→ What is needed: Convert each line of the data below into a Markdown table with two columns, Row and Line, giving each line a row number and skipping any blank lines. Leave the pictures out of the answer.

Element and text position data:
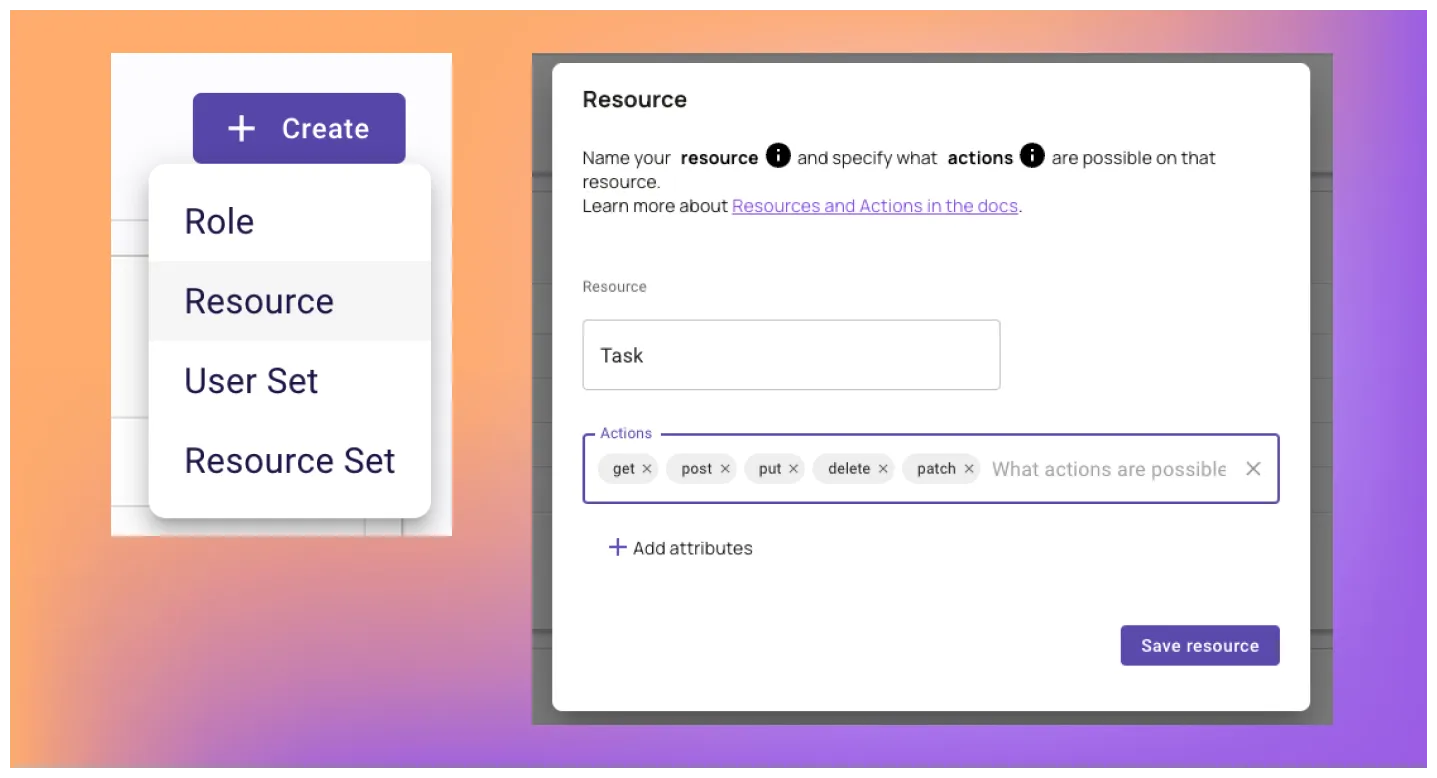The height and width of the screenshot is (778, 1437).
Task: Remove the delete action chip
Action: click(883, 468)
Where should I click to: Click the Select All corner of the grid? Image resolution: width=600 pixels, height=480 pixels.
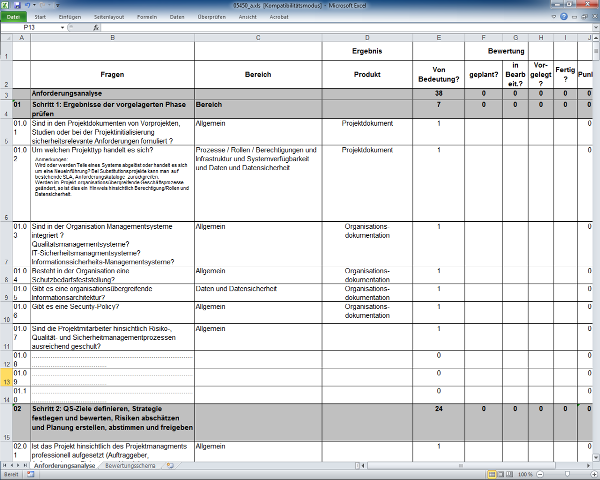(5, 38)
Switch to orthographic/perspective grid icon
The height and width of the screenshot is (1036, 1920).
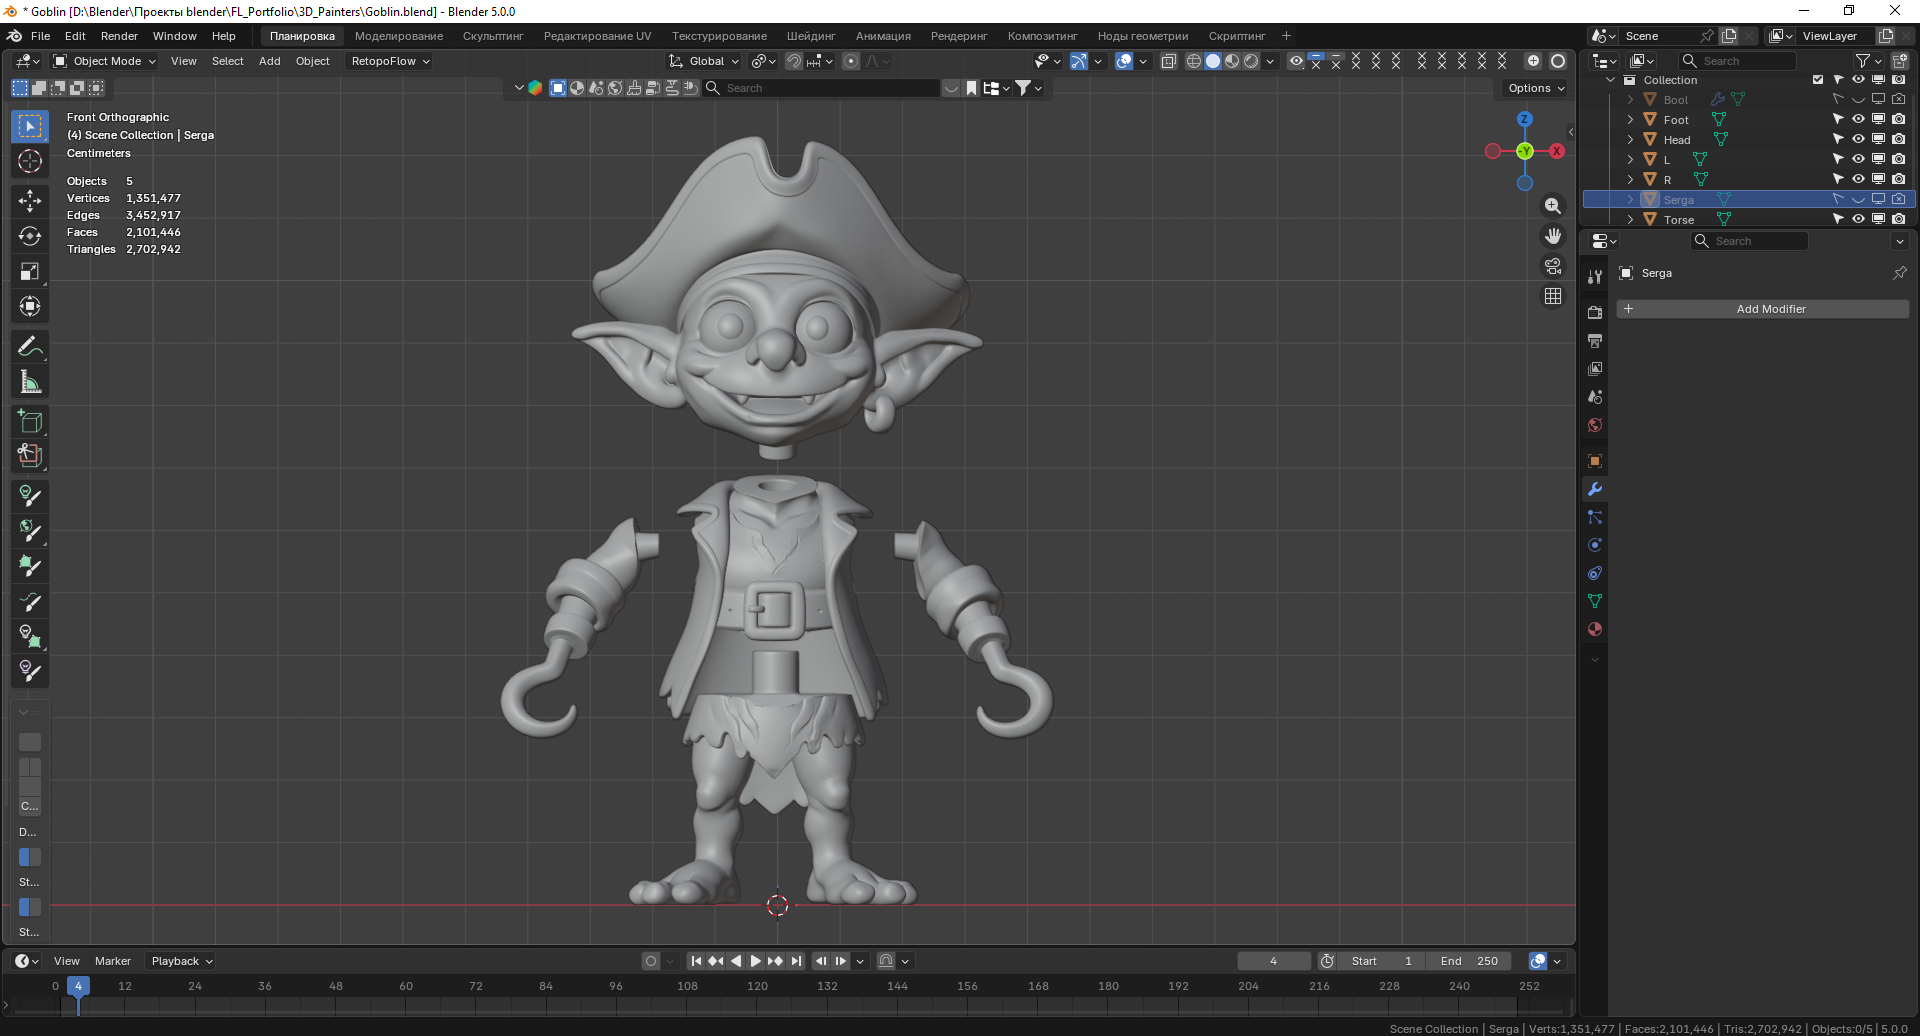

→ The result:
| Row | Line |
|---|---|
| 1 | The height and width of the screenshot is (778, 1437). |
| 2 | Task: Remove the delete action chip |
| 3 | Action: click(883, 468) |
| 4 | Where should I click to: Click the Select All corner of the grid? Image resolution: width=600 pixels, height=480 pixels. |
| 5 | (5, 38) |
| 6 | Switch to orthographic/perspective grid icon |
| 7 | The height and width of the screenshot is (1036, 1920). |